● **What is being asked**
Only one stretch of the listing below is wanted. Begin at the line that has "Task: Go to the Baptêmes menu page", stop after the line that has "640x588 pixels.", and repeat every line in between exactly.

Start of Block

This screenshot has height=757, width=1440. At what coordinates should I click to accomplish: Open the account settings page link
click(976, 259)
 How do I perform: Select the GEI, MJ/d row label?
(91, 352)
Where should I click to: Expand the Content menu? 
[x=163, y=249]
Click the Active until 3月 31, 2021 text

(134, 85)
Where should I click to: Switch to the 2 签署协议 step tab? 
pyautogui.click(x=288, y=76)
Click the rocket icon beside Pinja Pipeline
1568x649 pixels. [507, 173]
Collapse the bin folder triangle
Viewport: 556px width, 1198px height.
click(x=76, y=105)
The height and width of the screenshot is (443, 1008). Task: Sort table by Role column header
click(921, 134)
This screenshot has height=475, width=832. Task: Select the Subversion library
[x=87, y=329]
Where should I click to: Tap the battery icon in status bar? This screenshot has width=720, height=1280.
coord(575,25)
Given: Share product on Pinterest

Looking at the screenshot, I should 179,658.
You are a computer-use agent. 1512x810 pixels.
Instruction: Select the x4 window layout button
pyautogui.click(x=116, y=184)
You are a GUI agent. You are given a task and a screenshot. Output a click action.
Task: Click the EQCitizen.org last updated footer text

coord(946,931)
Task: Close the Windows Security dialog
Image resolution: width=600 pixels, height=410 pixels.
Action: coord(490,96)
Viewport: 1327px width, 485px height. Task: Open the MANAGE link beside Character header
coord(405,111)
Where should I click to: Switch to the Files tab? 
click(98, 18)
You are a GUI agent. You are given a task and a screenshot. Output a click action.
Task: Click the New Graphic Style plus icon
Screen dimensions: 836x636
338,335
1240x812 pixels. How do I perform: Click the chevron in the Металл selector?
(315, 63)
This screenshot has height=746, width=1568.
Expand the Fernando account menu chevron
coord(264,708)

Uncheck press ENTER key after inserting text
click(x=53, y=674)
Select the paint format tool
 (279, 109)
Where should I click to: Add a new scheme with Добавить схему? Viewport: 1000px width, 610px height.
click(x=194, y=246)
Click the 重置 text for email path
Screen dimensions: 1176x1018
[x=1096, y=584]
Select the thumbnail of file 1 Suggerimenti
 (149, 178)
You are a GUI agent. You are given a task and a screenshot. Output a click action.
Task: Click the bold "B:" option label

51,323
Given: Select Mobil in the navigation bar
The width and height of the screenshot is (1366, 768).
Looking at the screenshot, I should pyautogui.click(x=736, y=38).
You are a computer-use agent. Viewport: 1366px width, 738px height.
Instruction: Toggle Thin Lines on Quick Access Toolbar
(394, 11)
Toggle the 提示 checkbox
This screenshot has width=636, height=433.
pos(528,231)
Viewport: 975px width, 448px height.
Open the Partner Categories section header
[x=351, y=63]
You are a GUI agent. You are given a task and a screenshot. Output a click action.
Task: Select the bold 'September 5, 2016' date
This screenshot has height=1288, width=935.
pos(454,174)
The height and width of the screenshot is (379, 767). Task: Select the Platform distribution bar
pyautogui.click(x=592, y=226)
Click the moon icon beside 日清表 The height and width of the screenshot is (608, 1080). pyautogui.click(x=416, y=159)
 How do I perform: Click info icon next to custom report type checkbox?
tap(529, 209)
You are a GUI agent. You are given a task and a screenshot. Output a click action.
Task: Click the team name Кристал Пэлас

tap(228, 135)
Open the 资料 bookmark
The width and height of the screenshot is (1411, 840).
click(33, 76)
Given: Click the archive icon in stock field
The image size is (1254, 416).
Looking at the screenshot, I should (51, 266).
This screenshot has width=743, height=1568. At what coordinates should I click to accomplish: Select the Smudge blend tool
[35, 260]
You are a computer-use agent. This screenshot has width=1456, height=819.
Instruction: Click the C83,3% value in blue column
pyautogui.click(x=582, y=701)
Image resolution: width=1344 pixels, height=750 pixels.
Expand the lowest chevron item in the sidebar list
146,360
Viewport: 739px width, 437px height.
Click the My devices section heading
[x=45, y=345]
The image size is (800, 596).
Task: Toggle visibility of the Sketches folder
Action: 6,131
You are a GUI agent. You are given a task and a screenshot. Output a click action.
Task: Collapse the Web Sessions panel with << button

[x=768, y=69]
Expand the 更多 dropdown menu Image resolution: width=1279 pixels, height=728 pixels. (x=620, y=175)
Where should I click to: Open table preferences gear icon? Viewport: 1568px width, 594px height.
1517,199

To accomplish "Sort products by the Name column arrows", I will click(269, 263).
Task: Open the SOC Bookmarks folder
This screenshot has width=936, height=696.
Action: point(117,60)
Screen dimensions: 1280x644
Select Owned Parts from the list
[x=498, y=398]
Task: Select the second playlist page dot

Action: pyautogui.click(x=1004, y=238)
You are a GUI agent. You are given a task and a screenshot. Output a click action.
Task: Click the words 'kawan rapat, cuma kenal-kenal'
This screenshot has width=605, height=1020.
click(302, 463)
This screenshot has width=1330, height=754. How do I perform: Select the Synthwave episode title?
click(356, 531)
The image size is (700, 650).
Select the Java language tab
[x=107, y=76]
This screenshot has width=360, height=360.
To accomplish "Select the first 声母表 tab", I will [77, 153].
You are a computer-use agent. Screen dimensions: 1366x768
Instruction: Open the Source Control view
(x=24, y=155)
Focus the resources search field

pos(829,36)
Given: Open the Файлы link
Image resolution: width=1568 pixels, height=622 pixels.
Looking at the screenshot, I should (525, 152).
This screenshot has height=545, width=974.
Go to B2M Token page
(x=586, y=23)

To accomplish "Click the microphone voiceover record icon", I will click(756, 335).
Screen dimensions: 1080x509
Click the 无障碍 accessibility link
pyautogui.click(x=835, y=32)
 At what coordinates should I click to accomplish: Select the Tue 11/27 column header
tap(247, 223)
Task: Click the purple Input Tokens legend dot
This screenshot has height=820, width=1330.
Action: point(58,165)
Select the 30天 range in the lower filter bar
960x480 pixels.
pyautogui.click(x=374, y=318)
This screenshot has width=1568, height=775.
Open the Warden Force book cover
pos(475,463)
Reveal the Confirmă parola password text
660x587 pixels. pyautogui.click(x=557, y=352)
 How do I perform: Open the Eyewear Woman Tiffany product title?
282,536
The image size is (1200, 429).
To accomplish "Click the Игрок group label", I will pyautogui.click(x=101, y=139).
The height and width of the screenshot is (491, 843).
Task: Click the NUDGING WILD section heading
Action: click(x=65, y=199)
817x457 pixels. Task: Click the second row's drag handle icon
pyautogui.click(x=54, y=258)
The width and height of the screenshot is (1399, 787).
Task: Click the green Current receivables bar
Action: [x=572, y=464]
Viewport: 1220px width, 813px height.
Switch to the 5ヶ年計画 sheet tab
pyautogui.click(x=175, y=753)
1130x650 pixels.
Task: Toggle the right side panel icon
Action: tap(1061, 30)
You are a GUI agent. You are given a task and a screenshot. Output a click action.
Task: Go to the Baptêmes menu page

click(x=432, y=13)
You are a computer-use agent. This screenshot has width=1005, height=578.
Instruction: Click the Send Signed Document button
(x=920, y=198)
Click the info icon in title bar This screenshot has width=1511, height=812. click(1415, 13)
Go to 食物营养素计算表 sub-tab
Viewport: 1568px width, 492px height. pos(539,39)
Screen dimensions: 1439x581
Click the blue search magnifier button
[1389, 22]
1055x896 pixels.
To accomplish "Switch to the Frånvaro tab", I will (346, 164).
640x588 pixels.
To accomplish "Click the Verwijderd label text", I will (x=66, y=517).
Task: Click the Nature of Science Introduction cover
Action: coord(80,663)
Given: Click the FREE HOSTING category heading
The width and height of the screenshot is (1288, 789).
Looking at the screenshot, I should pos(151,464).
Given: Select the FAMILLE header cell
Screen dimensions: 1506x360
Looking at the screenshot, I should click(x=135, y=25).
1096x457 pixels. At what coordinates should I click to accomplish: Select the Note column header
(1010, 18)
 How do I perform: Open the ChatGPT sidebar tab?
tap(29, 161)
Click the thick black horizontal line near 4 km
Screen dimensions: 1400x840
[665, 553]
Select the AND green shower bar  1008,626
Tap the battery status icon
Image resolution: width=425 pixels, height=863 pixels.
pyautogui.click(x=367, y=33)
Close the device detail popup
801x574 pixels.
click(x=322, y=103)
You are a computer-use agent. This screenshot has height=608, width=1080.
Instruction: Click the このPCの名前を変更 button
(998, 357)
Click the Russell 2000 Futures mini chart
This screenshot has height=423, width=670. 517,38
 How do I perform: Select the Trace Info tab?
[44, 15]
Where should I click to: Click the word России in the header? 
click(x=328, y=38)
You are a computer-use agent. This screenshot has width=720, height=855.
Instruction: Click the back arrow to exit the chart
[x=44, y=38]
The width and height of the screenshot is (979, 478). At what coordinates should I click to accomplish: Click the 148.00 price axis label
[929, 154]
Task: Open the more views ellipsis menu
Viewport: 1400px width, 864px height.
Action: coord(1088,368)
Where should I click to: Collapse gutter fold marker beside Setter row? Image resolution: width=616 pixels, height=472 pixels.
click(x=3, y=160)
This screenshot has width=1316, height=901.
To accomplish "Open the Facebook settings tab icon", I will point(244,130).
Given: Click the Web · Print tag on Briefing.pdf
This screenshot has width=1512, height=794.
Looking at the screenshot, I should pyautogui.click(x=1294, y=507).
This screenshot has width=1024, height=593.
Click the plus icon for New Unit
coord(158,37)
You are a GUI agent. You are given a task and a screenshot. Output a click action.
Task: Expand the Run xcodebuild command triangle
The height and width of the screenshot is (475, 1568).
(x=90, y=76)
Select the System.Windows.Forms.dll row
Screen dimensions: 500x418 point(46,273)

End of Block

● **Response**
Task: Go to the Baptêmes menu page

click(x=432, y=13)
You are a computer-use agent. This screenshot has width=1005, height=578.
Instruction: Click the Send Signed Document button
(x=920, y=198)
Click the info icon in title bar This screenshot has width=1511, height=812. click(1415, 13)
Go to 食物营养素计算表 sub-tab
Viewport: 1568px width, 492px height. pos(539,39)
Screen dimensions: 1439x581
Click the blue search magnifier button
[1389, 22]
1055x896 pixels.
To accomplish "Switch to the Frånvaro tab", I will (346, 164).
640x588 pixels.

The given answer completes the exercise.